(Reuters) - Microsoft Corp Chairman Bill Gates said he was not satisfied with the company’s pace of innovation over the last few years, and that it had mishandled its early mobile strategy.
“We didn’t miss cellphones, but the way that we went about it didn’t allow us to get the leadership. It’s clearly a mistake,” Gates, Microsoft’s former CEO, said in a rare interview with CBS.
Gates hedged questions on whether he was happy with Chief Executive Steve Ballmer’s performance. He said Ballmer had achieved a lot but that both he and Ballmer were not satisfied.
“(Ballmer) and I are two of the most self-critical people I know,” Gates said.
“There are a lot of amazing things that Steve’s leadership achieved — Windows 8, the Surface computer, Bing, Xbox. Is it enough? No. He and I are not satisfied that in terms of breakthrough things we are doing everything possible.”
Ballmer took over as Microsoft’s CEO in February 2000. The company’s shares have dropped 45 percent since then.

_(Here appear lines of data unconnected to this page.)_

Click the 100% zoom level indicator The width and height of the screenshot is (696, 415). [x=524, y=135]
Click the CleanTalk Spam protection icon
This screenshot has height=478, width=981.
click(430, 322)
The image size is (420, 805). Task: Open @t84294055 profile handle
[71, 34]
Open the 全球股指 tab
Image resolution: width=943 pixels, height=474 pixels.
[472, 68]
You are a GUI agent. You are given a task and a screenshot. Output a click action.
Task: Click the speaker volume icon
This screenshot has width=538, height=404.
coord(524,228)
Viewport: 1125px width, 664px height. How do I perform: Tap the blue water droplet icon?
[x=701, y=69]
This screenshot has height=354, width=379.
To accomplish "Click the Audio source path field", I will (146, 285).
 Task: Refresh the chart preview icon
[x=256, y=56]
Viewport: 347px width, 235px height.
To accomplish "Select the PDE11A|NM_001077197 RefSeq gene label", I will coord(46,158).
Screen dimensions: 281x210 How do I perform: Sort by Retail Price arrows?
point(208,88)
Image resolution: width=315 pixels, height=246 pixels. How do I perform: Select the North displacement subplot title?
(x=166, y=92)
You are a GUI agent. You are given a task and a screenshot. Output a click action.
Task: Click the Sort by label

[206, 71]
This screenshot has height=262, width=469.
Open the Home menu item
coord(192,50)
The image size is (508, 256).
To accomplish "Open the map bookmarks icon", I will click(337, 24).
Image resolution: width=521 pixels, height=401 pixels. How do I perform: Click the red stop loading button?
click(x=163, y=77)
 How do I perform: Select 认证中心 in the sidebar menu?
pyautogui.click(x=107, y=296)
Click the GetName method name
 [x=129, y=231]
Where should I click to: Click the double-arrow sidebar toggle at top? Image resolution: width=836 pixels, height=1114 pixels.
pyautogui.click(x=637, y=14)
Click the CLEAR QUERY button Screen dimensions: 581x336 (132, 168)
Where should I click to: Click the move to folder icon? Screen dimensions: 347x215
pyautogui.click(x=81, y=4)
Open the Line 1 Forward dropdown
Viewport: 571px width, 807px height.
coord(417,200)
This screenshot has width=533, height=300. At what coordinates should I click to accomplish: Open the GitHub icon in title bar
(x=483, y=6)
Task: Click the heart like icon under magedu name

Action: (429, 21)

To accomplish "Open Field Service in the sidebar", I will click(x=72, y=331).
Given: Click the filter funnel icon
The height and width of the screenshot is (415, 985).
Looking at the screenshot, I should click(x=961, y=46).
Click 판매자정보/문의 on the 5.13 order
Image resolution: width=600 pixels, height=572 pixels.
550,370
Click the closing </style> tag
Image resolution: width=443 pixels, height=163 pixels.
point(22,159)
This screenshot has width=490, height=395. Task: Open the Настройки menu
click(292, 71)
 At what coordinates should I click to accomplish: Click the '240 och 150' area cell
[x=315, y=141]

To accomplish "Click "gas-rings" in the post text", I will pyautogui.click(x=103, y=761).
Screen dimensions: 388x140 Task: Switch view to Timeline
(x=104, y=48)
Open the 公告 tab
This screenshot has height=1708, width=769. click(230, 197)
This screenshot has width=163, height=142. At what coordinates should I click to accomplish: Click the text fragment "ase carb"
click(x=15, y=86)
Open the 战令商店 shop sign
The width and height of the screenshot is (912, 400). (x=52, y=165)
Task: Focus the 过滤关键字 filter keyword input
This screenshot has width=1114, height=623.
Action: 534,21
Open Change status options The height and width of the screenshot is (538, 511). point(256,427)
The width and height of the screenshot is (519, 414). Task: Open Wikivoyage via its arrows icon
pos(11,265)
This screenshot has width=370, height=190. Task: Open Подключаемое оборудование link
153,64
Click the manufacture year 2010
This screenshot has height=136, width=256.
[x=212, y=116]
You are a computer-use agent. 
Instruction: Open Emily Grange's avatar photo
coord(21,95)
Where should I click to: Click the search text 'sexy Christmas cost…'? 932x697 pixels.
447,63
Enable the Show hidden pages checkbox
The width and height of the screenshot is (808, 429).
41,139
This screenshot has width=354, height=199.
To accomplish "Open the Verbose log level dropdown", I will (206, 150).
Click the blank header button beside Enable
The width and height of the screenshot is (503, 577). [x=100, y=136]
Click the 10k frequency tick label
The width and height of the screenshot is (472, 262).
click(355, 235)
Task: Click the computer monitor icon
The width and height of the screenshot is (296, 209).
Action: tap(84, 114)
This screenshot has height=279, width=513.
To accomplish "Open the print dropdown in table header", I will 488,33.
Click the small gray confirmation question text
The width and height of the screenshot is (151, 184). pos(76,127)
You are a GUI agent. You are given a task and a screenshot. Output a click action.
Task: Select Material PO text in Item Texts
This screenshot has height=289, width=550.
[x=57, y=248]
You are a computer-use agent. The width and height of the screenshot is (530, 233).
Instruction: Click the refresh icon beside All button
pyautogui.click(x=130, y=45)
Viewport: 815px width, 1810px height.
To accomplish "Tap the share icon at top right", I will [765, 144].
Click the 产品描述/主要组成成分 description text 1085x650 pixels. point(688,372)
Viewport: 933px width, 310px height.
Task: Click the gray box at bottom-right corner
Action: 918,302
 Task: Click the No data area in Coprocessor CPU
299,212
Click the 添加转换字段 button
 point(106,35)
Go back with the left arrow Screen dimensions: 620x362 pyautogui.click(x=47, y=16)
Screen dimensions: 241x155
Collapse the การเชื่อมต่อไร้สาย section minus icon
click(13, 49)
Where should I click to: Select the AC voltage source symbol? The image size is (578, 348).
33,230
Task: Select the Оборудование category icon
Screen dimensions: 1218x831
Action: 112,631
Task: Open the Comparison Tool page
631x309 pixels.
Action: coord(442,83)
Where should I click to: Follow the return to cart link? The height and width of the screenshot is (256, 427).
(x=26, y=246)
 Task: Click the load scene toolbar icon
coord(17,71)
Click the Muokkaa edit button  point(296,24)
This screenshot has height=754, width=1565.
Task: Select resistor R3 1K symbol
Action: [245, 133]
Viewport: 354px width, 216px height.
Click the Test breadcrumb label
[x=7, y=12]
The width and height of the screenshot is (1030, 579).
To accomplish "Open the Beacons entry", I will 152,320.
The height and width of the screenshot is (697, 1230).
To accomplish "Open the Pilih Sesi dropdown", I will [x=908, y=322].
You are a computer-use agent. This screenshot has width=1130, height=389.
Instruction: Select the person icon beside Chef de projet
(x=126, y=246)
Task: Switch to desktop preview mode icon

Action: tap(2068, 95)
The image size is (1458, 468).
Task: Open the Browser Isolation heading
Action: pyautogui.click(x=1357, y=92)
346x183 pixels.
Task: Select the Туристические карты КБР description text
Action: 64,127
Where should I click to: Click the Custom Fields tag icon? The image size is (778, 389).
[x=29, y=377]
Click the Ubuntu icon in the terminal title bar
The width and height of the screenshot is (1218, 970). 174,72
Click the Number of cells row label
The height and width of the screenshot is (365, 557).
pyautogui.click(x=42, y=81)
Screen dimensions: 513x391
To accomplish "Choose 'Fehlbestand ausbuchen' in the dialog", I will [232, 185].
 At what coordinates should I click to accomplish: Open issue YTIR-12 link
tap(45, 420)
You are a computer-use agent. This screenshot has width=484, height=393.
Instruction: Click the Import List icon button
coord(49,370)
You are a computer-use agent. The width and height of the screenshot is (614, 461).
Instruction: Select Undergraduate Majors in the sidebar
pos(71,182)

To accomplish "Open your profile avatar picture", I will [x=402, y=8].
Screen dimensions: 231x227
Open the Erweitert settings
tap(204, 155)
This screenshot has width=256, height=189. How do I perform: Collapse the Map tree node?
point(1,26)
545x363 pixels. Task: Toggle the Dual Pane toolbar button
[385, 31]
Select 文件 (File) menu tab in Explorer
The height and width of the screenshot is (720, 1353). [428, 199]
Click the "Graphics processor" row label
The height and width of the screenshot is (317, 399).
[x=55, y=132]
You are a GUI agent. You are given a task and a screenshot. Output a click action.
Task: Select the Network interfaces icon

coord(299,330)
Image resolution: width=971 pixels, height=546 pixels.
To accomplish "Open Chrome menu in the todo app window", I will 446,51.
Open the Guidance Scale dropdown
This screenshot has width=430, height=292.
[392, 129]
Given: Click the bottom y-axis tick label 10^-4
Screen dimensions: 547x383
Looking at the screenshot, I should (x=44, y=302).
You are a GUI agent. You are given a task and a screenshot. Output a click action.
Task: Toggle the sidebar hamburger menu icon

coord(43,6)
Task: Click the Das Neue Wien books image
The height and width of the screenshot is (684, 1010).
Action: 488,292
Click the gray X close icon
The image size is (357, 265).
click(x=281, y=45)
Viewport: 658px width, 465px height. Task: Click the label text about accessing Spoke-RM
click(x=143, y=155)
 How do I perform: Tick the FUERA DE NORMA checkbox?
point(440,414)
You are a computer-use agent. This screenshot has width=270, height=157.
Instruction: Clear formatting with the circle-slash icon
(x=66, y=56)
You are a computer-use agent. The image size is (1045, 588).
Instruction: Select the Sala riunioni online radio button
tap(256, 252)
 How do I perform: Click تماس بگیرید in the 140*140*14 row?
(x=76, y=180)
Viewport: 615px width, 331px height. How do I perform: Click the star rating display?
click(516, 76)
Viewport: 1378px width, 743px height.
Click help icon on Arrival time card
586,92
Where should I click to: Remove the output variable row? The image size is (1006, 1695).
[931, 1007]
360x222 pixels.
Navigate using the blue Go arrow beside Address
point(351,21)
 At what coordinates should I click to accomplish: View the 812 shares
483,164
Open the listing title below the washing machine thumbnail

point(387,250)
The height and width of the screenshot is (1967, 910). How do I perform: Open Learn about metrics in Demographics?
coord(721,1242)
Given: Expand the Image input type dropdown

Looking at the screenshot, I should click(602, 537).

A former senior Microsoft executive, Joachim Kempin, said in a book he wrote about his time at the company that Ballmer was not the right leader for the world’s largest software company but held his grip on it by systematically forcing out any rising manager who challenged his authority.
His criticism echoes that of investor David Einhorn of Greenlight Capital, who called for Ballmer to step down in 2011.
Microsoft has faced criticism for its latest Windows 8 versions for different devices, while its Bing search engine has won only a small market share.